Darwin survives another debate
Darwin survives another debateFoes of new science education standards try a new strategy.JACKSONVILLE - Maybe Darwin's not such a bugaboo after all.
By RON MATUS, St Petersburg Times Staff Writer - 02/04/2008 - original
About 120 people gathered at a public hearing in Jacksonville on Thursday to weigh in on the state's proposed new science standards, which embrace Darwin's theory of evolution as the pillar of modern biology. And though Darwin doubters showed up in good numbers - some of them to advance a new twist on an old argument - they were outnumbered by his defenders.
Intelligent design and other faith-based theories are "philosophical arguments, not scientific theories," said Julie Pipho, a retired teacher from Clay County who was one of two dozen people to speak in favor of the proposed standards. To incorporate such theories into science curriculum "does a disservice to our students," she said.

───

### [Task list]
**1)** According to the article about the Jacksonville hearing on Florida's science standards, roughly how many people attended?
**2)** Write the next part of the article about the Jacksonville science standards hearing, starting after its final sentence.

### [Data extract]
───

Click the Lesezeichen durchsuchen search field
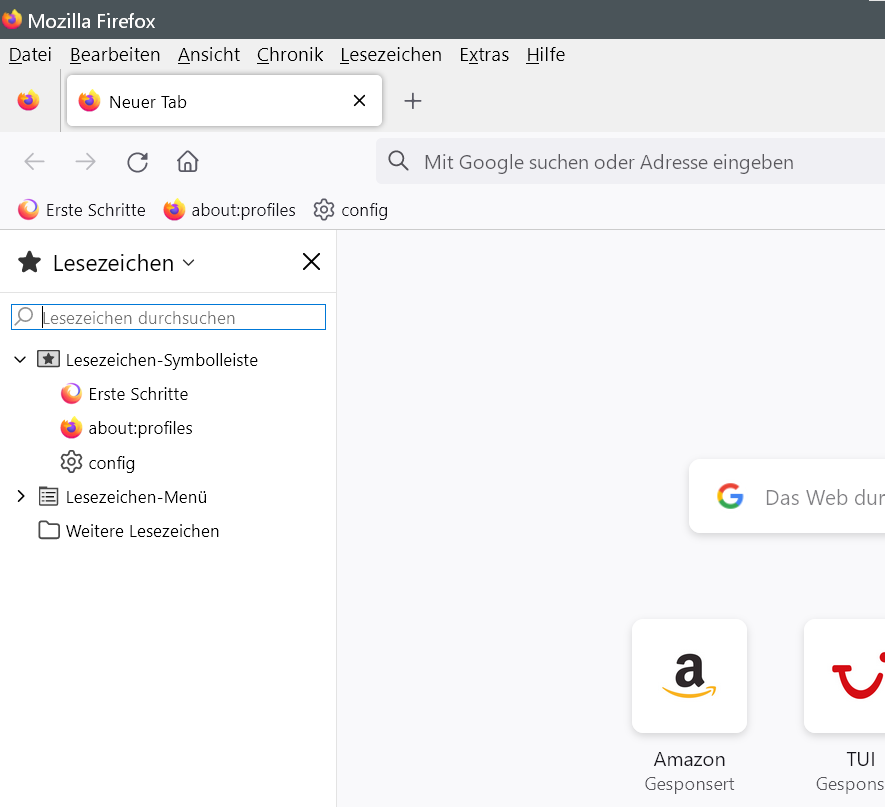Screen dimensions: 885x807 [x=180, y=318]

───

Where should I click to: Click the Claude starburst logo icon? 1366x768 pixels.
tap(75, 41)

───

### [Your responses]
**1)** About 120 people.

**2)**
A committee of teachers, scientists and others worked for months to update the current standards, which were written in 1996 and do not mention the word "evolution." If the state Board of Education approves them Feb. 19, students will be tested on them next year.
The revamp has won favorable reviews from teachers and scientists. But many conservative Christians object, saying the standards should also include faith-based theories.
Many of Thursday's critics - including Beverly Slough, president-elect of the Florida School Boards Association - insisted they were not pushing creationism or intelligent design. Instead, they said, they simply wanted the standards to open the door for classroom debate on what they have dubbed evolution's flaws.
"In my lifetime, I've never seen an ape turned into a human. I've never seen us come from slime," said Ruth Klingman, who identified herself as a former educator. Darwin should not be "dogmatically taught like it was a fact."
"How many of us were taught that Pluto was a planet?" said Kim Kendall, an activist from St. John's County.
Kendall said she took exception with the statement included in the standards that evolution is "the fundamental concept underlying all of biology." Asked after the meeting what other fundamental concepts there were, she could not say.
Religious critics have raised faith-based objections to Darwin's theory for decades, only to be dismissed by scientists as off-base and declared unconstitutional in federal courts.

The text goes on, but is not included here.